At Facebook we use MySQL to manage many petabytes of data, along with the InnoDB storage engine that serves social activities such as likes, comments, and shares. While InnoDB provides great performance and reliability for a variety of workloads, it has inefficiencies on space and write amplification when used with flash storage. A few years ago, we built RocksDB, an embeddable, persistent key-value store for fast storage that has several advantages compared with InnoDB for space efficiency.
Despite its advantages, RocksDB does not support replication or an SQL layer, and we wanted to continue using those features from MySQL. This led us to build MyRocks, a new open source project that integrates RocksDB as a new MySQL storage engine. With MyRocks, we can use RocksDB as backend storage and still benefit from all the features in MySQL.

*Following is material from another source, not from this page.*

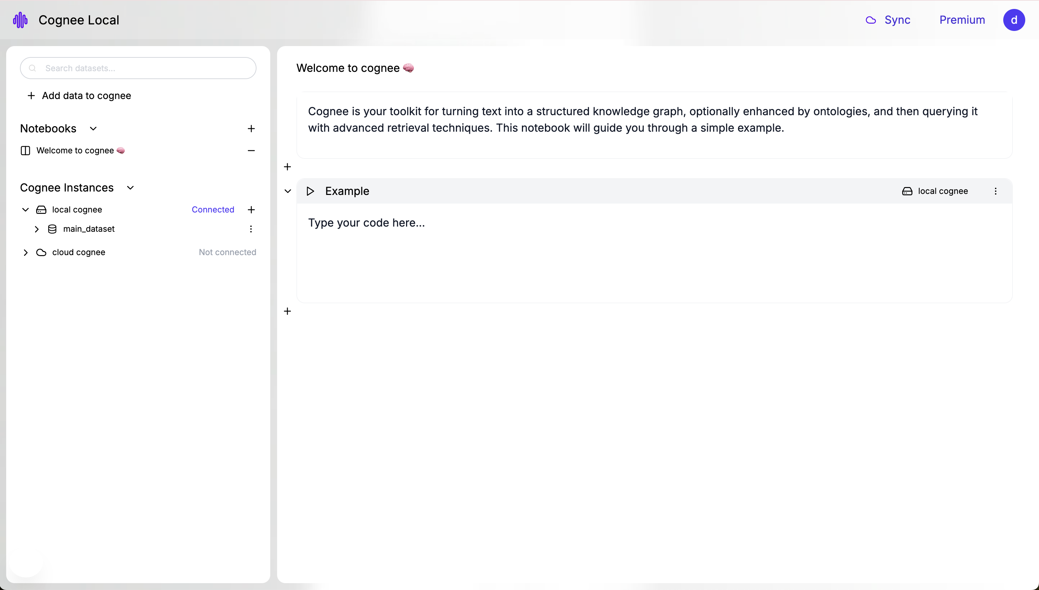The image size is (1039, 590).
Task: Run the Example cell with play icon
Action: click(x=310, y=191)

While there are some databases at Facebook that will still use InnoDB, we’re in the process of migrating to MyRocks on our user database (UDB) tier. After deploying MyRocks to this database tier in one of our data center regions, we were able to use 50 percent less storage for the same amount of data compared with compressed InnoDB. Ultimately this will allow us to use half as many UDB servers. By sharing MyRocks with the community through open source, we hope that others can take advantage of these efficiencies.
MySQL & InnoDB
There are many reasons why we use MySQL at Facebook. MySQL is amenable to automation, making it easy for a small team to manage thousands of MySQL servers while providing high-quality service. The automation includes backup, restore, failover, schema changes, and replacing failed hardware. MySQL also has flexible and extensible replication features, including asynchronous replication and lossless semi-synchronous replication, which makes it possible to do failover without losing data.

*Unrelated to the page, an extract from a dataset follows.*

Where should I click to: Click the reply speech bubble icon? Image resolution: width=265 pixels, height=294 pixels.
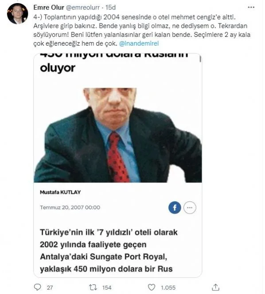[x=38, y=287]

MySQL with InnoDB is effective for online transaction processing (OLTP) workloads with high concurrency and many short-running operations. Most of the SQL statements we use — insert, update, delete, point lookup, and range scan with index-only read — are done in less than 1 millisecond when using flash storage. Overall, we’ve experienced many benefits with MySQL and InnoDB.
However, there are also some inefficiencies with InnoDB. For example, although flash storage devices are widely used for OLTP workloads, we are limited to less storage. While our database engineering team worked to make compressed InnoDB performant for read-write workloads, which reduced the size of our UDB tier by approximately 40 percent, we wanted to make further improvements beyond what was possible with InnoDB.

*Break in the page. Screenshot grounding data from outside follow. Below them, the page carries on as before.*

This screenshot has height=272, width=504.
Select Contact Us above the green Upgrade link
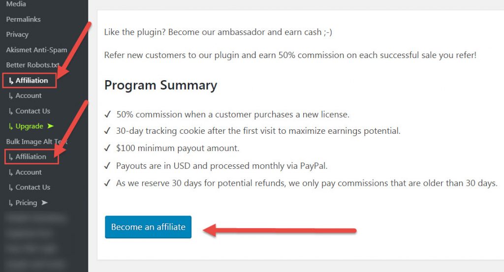point(30,111)
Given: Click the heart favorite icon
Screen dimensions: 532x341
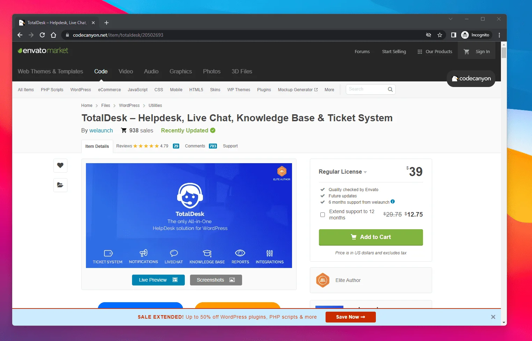Looking at the screenshot, I should (x=60, y=165).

Flash is also limited by write endurance. For our common workloads, where index values are stored in leaf nodes and sorted by keys, the database working set doesn’t fit in memory and keys are updated in a random pattern, leading to a write amplification. In the worst case, updating one row requires a number of page reads, makes several pages dirty, and forces many dirty pages to be written back to storage. In addition, InnoDB writes dirty pages to storage twice to support recovery from partial page writes on unplanned machine failure. We also implement online defragmentation, which periodically scans InnoDB leaf pages where indexes are only 50 percent full and rewrites them, which further increases write amplification.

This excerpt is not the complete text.